Our brains accumulate aggregates comprised of the protein alpha-synuclein (AS) as we age, both inside and between our neurons. People suffering from diagnosed Parkinson's and closely-related neurological aging disorders bear especially high burdens of these aggregates. Fortunately, researchers are currently running clinical trials to test numerous AmyloSENS therapies to clear AS aggregates located outside of cells. Most of these trials are in Phase II. Unfortunately, no one has yet developed LysoSENS therapies to target AS aggregates inside the cell, and it's these intracellular AS aggregates that likely inflict the greatest harm. The main reason for this seemingly backward prioritization is that it's not obvious how you would target AS aggregates inside cells. Fortunately, there is a potential path forward. Several years ago, researchers reported on a novel way to smuggle antibodies into cells intact. If researchers could instead send in catalytic antibodies (catabodies) that would chop pathological aggregates into tiny pieces inside the cell. SENS Research Foundation scientists are working to develop this intracellular aggregate-targeting catabody approach right now.

As we age, a small percentage of long-lived cells that don't divide (such as neurons and muscle cells) get completely taken over by mitochondria that have suffered the loss of huge chunks of their DNA. And of all the cells in the body, the cell type that is most susceptible to this hostile takeover is the critical population of dopaminergic neurons whose loss is central to Parkinson's. It's not clear what the connection is between these DNA deletion-bearing mitochondria and the loss of dopaminergic neurons with age, but it seems safe to assume that even if they don't kill their host neurons, deletion-bearing mitochondria sweeping across the cell leads to an energetic brownout that makes any surviving neurons less effective. The MitoSENS lab at SENS Research Foundation is working to develop three different platform technologies (including the original MitoSENS strategy of allotopic expression) to prevent, replace, or bypass mitochondrial DNA mutations.

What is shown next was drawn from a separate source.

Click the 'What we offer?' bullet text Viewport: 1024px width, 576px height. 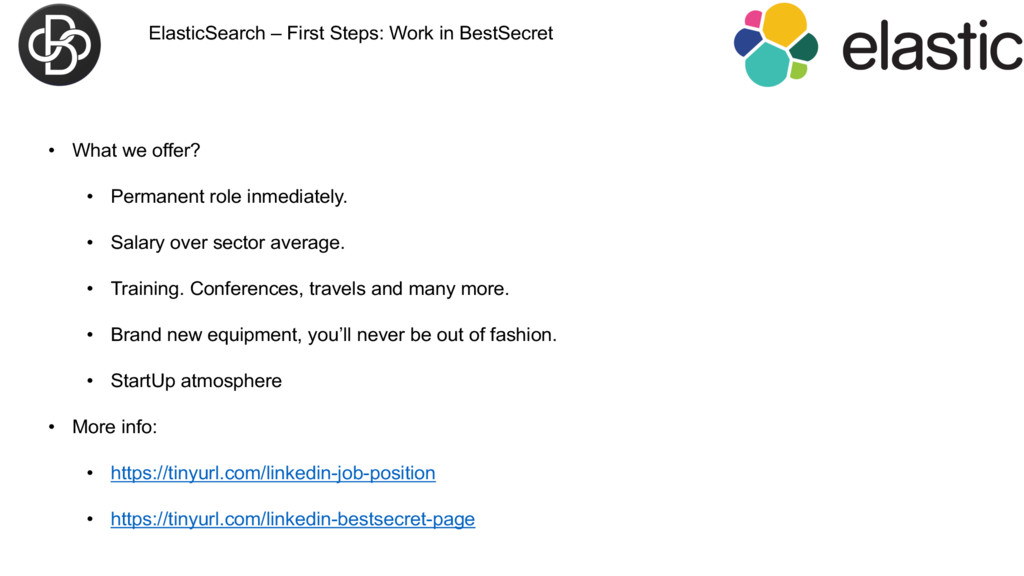coord(136,150)
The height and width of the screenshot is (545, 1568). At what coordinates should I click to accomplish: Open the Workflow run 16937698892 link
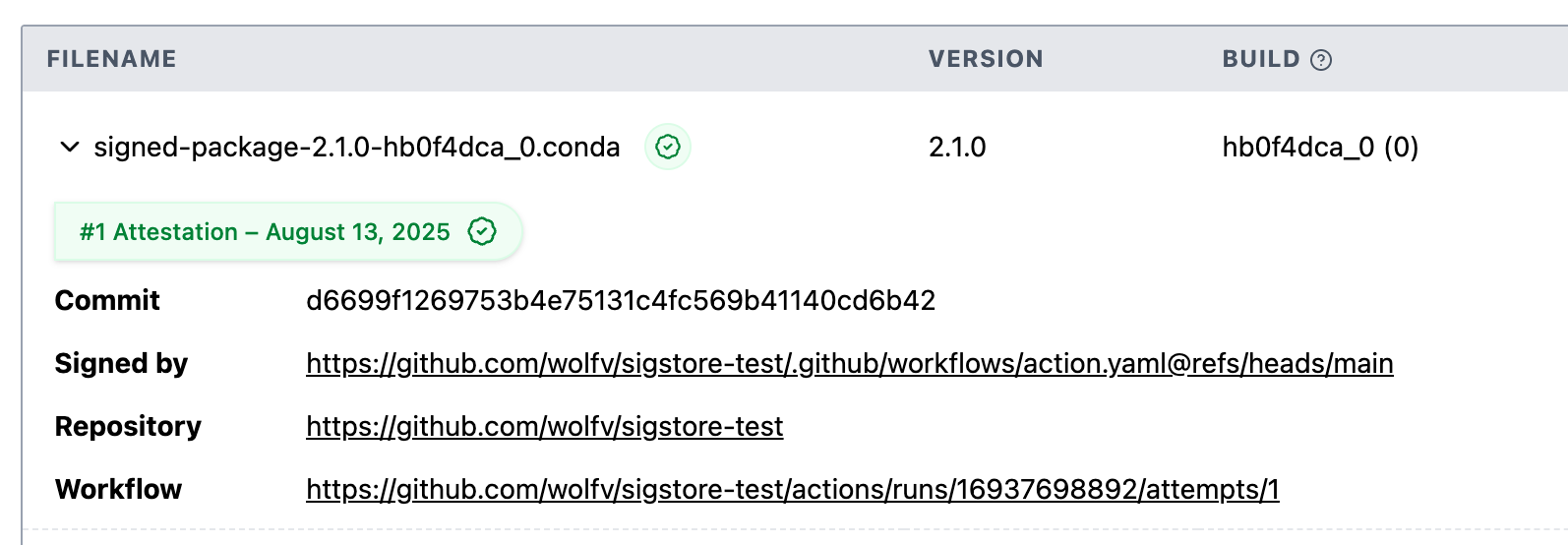coord(792,489)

Astrocytes are a kind of cellular butler for brain neurons, serving them energy sources and keeping their environment orderly so they can do their job. But like many cell types, astrocytes can turn senescent with age in response to many kinds of stress and injury. Researchers have reported that the brains of people with Parkinson's have a higher burden of senescent astrocytes than do people the same age who are free of the disease. To see if senescent astrocytes were really driving Parkinson's-like degeneration in living mammals, the researchers conducted an experiment using mice in whom they could destroy senescent cells at will. Scientists had engineered these mice with ApoptoSENS "suicide genes" that would detonate in senescent cells anytime the scientists "pulled the trigger" by treating them with a drug that activates the genetic system. They treated one group of these Parkinson's-like mice with the drug that would activate the ApoptoSENS "suicide genes" in any senescent cells they might harbor, while leaving another group of Parkinson's mice untreated for comparison. The control Parkinson's mice suffered a massive loss of dopaminergic neurons, developed movement problems that stand in for the symptoms of Parkinson's, and lost much of their ability to generate new neurons elsewhere in the brain. But much of this damage and dysfunction was prevented when researchers gave Parkinson's mice an ApoptoSENS treatment.